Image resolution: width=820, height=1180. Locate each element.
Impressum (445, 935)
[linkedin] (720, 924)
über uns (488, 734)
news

○ ○ ○

▶ _WHAT YOU ARE ASKED TO DO_
Please output all of the entries without changing a single character.

▶ _RESPONSE AREA_
Image resolution: width=820, height=1180. Locate each element.
Impressum (445, 935)
[linkedin] (720, 924)
über uns (488, 734)
news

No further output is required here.